TÂCHE DONNÉE 1 - Pourriez-vous recopier mot pour mot, en entier, l'article sur la marche contre le terrorisme à Tunis ?

EXTRAIT DU DOCUMENT -
La foule des manifestants de dimanche dans la capitale tunisienne contre le terrorisme a compté aussi une délégation italienne de haut-niveau. Le Premier ministre Matteo Renzi et la présidente de l’Assemblée nationale, Mme Laura Boldrini ont défilé aux côtés du président tunisien Béji Caïd Essebsi et de leurs homologues Ali Bongo Ondimba (Gabon), François Hollande (France), Mahmoud Abbas (Palestine) et d’autres hauts dignitaires du monde. Tous ont marché pour dire ‘Non au terrorisme’.

L’attentat contre le musée tunisien du Bardo a provoqué le rassemblement d’une foule énorme de protestataires tunisiens arborant le drapeau de leur pays pour montrer leur détermination à combattre l’extrémisme. Le 18 mars dernier, deux terroristes ou plus se sont introduits dans le plus grand musée tunisien, tirant littéralement sur tout ce qui bougeait. C’était un mercredi, jour d’accostage des paquebots de croisière à Tunis, d’où le grand nombre de touristes étrangers au musée ce jour-là. Et le grand nombre de tués aussi, 22 tués en majorité des occidentaux, dont quatre Italiens.

« L’Italie se tient aux côtés de la Tunisie et ne laissera pas que son futur finisse dans les mains des extrémistes », a déclaré le Premier ministre Matteo Renzi. « Les terroristes n’auront pas le dernier mot. Nous continuerons à combattre afin que les idéaux de paix, de liberté, de coexistence et de fraternité s’affirment partout », a-t-il ajouté. A Rome, M. Renzi a engagé son gouvernement dans une action multidirectionnelle de lutte contre l’extrémisme et les djihadistes.

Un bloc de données
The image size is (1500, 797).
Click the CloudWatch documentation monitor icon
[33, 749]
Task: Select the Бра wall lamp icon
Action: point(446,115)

---

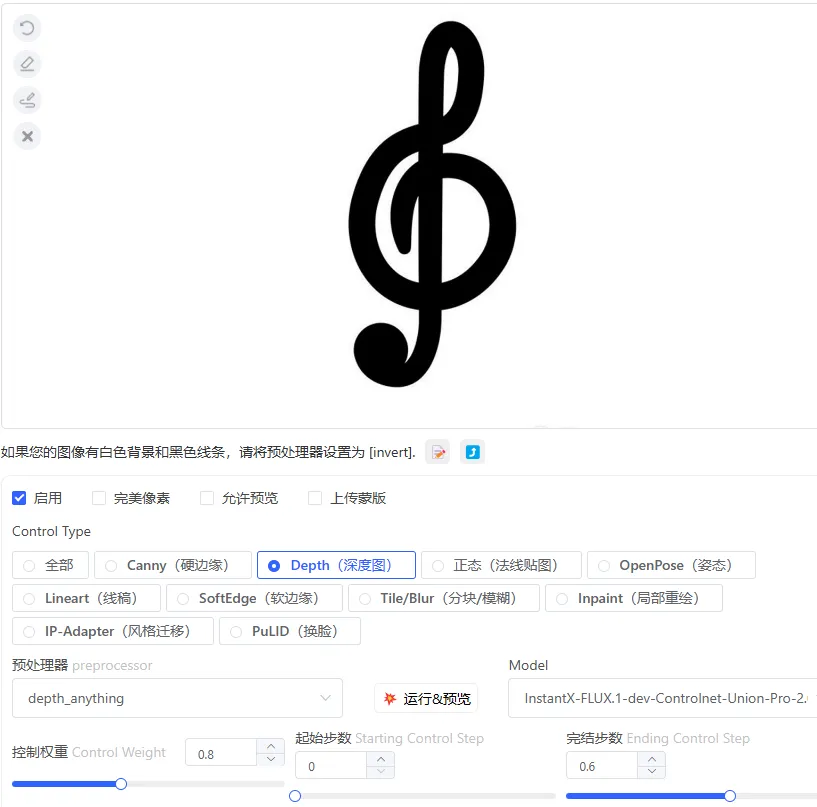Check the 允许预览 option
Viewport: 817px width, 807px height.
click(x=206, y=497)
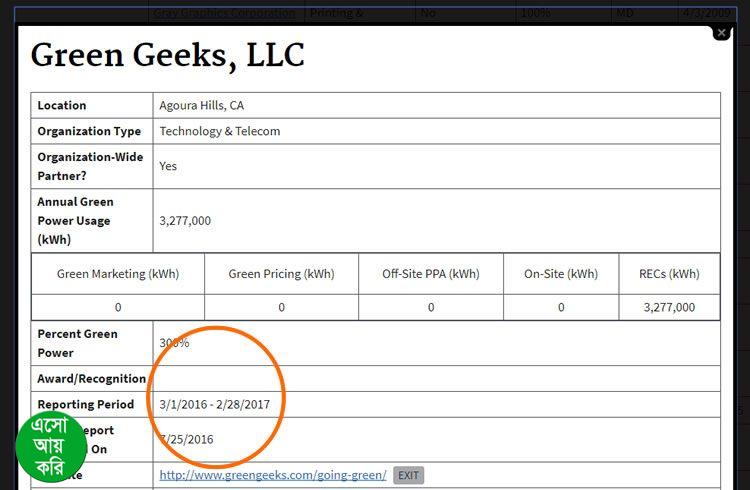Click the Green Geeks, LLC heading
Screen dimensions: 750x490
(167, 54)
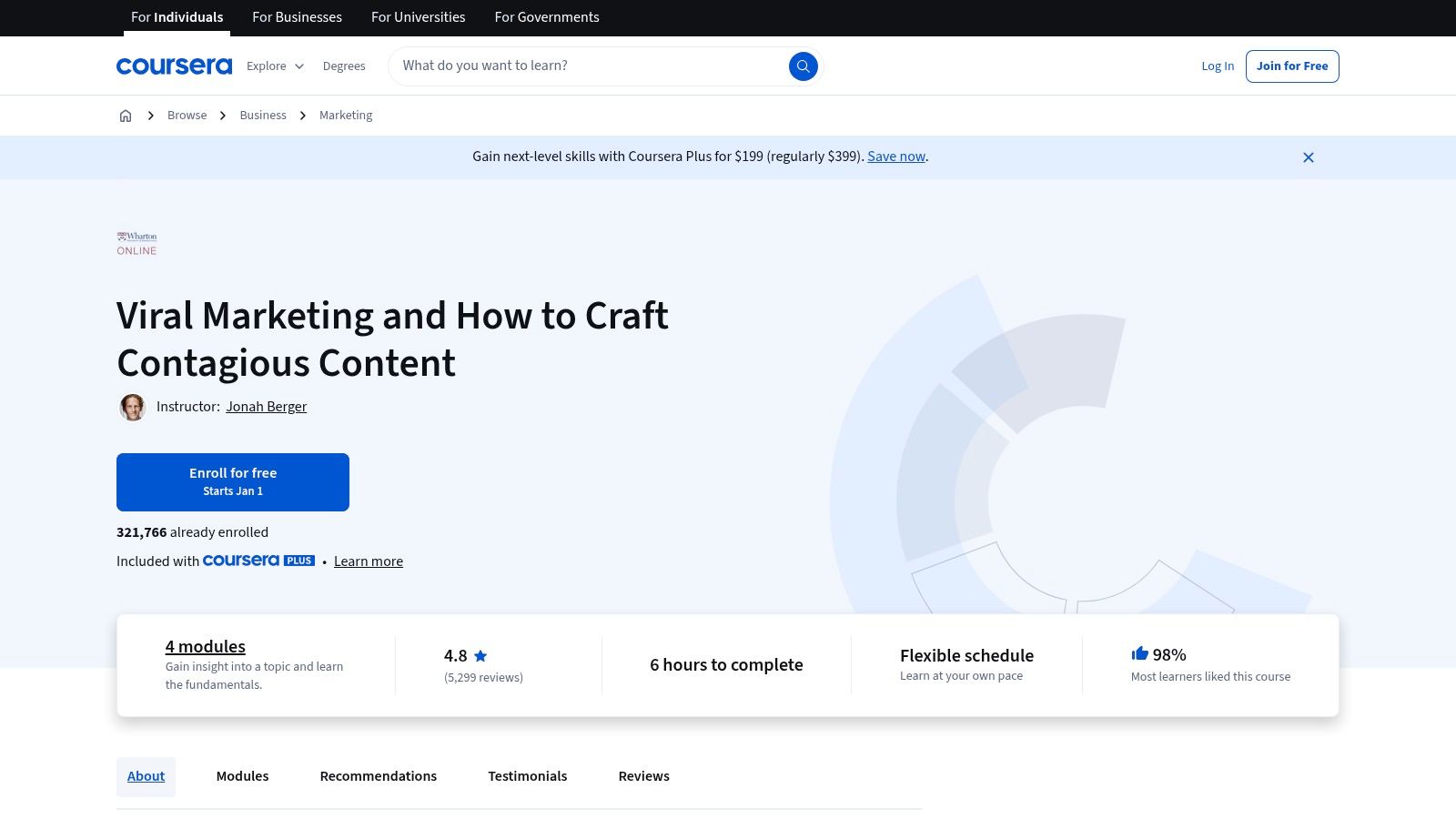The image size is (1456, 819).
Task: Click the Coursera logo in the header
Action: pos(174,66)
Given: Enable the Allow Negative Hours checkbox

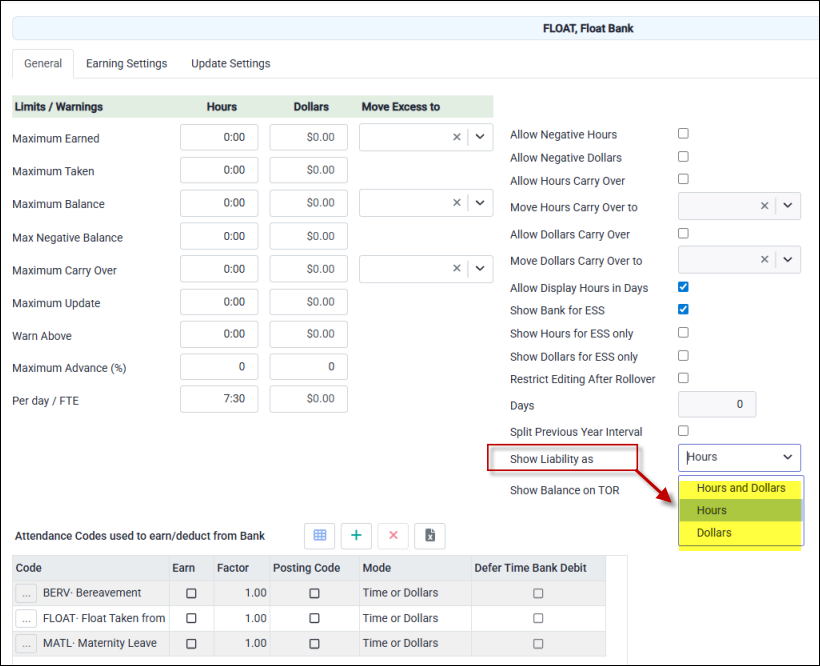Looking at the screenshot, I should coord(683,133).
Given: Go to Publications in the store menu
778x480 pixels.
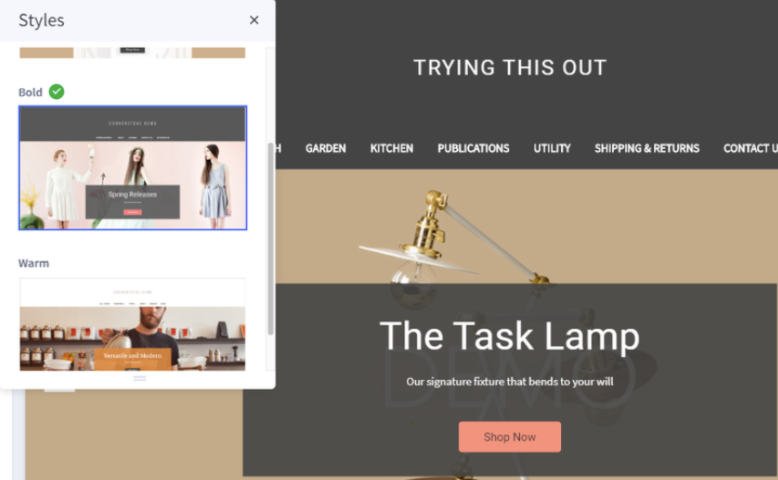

TÂCHE DONNÉE 2 - Pouvez-vous présenter sous forme de liste numérotée, sans les lignes vides, uniquement la partie des blocs de données ci-dessus qui s'ouvre sur la ligne contenant « The image size is (1500, 797). » et se ferme sur celle contenant « Action: point(446,115) », ces deux lignes comprises ?

RÉSULTAT OBTENU 1 -
La foule des manifestants de dimanche dans la capitale tunisienne contre le terrorisme a compté aussi une délégation italienne de haut-niveau. Le Premier ministre Matteo Renzi et la présidente de l’Assemblée nationale, Mme Laura Boldrini ont défilé aux côtés du président tunisien Béji Caïd Essebsi et de leurs homologues Ali Bongo Ondimba (Gabon), François Hollande (France), Mahmoud Abbas (Palestine) et d’autres hauts dignitaires du monde. Tous ont marché pour dire ‘Non au terrorisme’.

L’attentat contre le musée tunisien du Bardo a provoqué le rassemblement d’une foule énorme de protestataires tunisiens arborant le drapeau de leur pays pour montrer leur détermination à combattre l’extrémisme. Le 18 mars dernier, deux terroristes ou plus se sont introduits dans le plus grand musée tunisien, tirant littéralement sur tout ce qui bougeait. C’était un mercredi, jour d’accostage des paquebots de croisière à Tunis, d’où le grand nombre de touristes étrangers au musée ce jour-là. Et le grand nombre de tués aussi, 22 tués en majorité des occidentaux, dont quatre Italiens.

« L’Italie se tient aux côtés de la Tunisie et ne laissera pas que son futur finisse dans les mains des extrémistes », a déclaré le Premier ministre Matteo Renzi. « Les terroristes n’auront pas le dernier mot. Nous continuerons à combattre afin que les idéaux de paix, de liberté, de coexistence et de fraternité s’affirment partout », a-t-il ajouté. A Rome, M. Renzi a engagé son gouvernement dans une action multidirectionnelle de lutte contre l’extrémisme et les djihadistes.

RÉSULTAT OBTENU 2 -
1. The image size is (1500, 797).
2. Click the CloudWatch documentation monitor icon
3. [33, 749]
4. Task: Select the Бра wall lamp icon
5. Action: point(446,115)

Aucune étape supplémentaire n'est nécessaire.